Whatever market your brand operates in, setting reasonable goals for social media is crucial. Even though the return on investment is difficult to calculate for topics such as brand likability or creating prestige, your company’s presence on social media is the first step in getting there. “Brands that think only in terms of direct sales and don’t take the time to consider what influence social channels might have on in-store sales will end up with problems justifying their social spend,” he said.
A Case Study: Purely Fashion
For a concrete example of how to promote luxury goods with social, we spoke with CEO Jeremiah Green and Curatorial Director Samantha Sleeper from Purely Fashion. The startup operates an app that lets shoppers connect with great fashion designers to buy their pieces. Rather than create exclusivity just through a price point or an unattainable lifestyle, the team recently used timeliness to generate that sense of a special experience with a brand. Purely Fashion launched a pop-up store at the 900 North Michigan Shops in Chicago. It opened on Nov. 15 and will run through Dec. 24.
Creating the temporary store was also a new physical outlet for Purely Fashion and its mobile member base. “Everything else is personal interaction between you and your app, and this is a physical space where you can come into,” Sleeper said. “You can play with the app on iPads, but you can also physically try on the clothing, buy the clothing, hear about the stories, meet the designers.”
Fittingly, much of Purely Fashion’s promotion for the pop-up store has happened on Instagram and Twitter. They have shared photos of people in the space and had many shoppers check in to the location. The team has also used Facebook to share more involved stories about the designers participating, such as linking to their Pages or sharing positive press they’ve received.
Promotions for the pop-up store were accompanied by a strong hashtag campaign. “When it came to Purely, we went back to the idea of, ‘What are we about?’” Sleeper said. “We were thinking about a call to action that we all believed in, that would represent what we were trying to do.” They came up with #lovepurely, which became the cornerstone hashtag for the brand. “It seemed really natural,” Sleeper added, and Green noted how appropriate it was given that a key element was a heart. “Shopping is very social by nature,” Sleeper said. Hashtags such as #lovepurely and #purelypopup helped create conversations online as well as in the store and captured the essence of what the brand is all about.
Beyond the one-time experience of operating the physical store, Green and Sleeper explained how the company approached social media on a day-to-day basis. Green first emphasized the importance of goal-setting. “Everything that we do throughout our social media footprint has to have some measurable impact upon those goals.”

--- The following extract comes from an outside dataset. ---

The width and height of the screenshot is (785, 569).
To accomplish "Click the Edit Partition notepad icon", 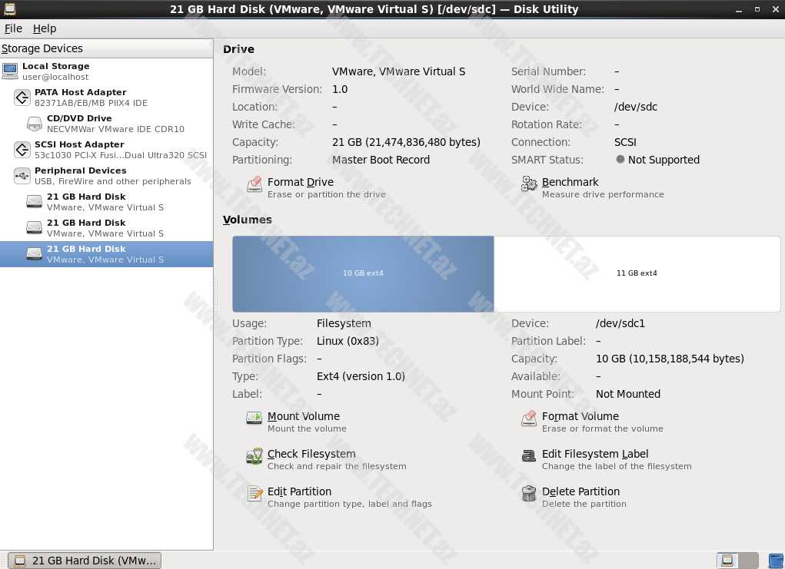I will 254,494.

Since Purely Fashion is still in its early stages, Green explained that the majority of its social efforts are focused on the first few steps: getting customers to download, use, and continue to use the app. He said that the company did some targeted outreach to potential customers on social, but the most important element to Purely Fashion’s success was sincerity.
“The most important thing for us, really, is the credibility and authenticity of our message of who we are and what we do,” Green said. “So when we do reach out to somebody, it’s not just to get a Like, it’s not just to get a retweet. It’s to really empower through knowledge.” Rather than pushing members to make purchases, the focus with Purely Fashion is curating a great base of designers that the members will appreciate and enjoy for many years to come.